Sunday, July 18, 2010

The Return of Navajo Boy

“The Return of Navajo Boy” [dvd; 2000]

I love how the desert presents itself as one thing but, if you come closer, it can open again and again until you understand that the first view is only a façade and that so much more remains hidden than is ever revealed. At first “The Return of the Navajo Boy” appears to be about what it means to the Cly family to have a silent film, “The Navajo Boy,” brought to them by the son of the Anglo filmmaker. Elsie Mae, the oldest living member of the Cly family, once again sees her grandparents, her father, her mother, and her baby brother who was taken by Christian missionaries. For Elsie Mae, the film is a way to show younger family members their history and traditions.
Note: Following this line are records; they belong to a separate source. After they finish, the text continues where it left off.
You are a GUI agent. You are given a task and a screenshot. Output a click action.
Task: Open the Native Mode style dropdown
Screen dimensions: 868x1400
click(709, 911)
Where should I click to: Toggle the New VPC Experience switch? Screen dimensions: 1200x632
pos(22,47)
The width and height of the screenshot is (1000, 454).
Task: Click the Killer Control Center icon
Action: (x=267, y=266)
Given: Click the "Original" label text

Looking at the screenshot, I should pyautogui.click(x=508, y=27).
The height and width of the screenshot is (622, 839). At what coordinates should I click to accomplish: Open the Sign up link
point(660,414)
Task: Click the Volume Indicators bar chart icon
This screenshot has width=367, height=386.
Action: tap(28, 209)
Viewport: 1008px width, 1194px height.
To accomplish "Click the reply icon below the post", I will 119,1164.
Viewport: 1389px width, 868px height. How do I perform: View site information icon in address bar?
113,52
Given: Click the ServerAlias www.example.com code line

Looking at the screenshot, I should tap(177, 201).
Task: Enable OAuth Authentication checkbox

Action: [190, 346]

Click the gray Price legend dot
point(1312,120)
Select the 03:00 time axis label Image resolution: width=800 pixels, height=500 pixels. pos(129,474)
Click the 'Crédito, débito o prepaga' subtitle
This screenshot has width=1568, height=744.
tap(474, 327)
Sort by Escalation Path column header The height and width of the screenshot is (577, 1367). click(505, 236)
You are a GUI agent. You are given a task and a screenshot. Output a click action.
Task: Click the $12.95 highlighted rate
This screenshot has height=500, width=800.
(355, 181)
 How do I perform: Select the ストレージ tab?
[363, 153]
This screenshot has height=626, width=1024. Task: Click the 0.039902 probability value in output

It also contains a healing ceremony for Elsie Mae’s mother who died of lung cancer, one of the diseases that plague this part of Utah's Monument Valley. Thus, for Elsie Mae’s brother Bernie, the film becomes part of a strategy to organize and pressure the government to make just compensation for uranium mining which continues to poison the area’s water and land. Footage from an insufferably smug and patronizing Kerr-Magee promotional film highlights the environmental racism that is far from limited to the heyday of the mines. Then the story twists again and one more layer is revealed as the fate of the lost baby brother is discovered.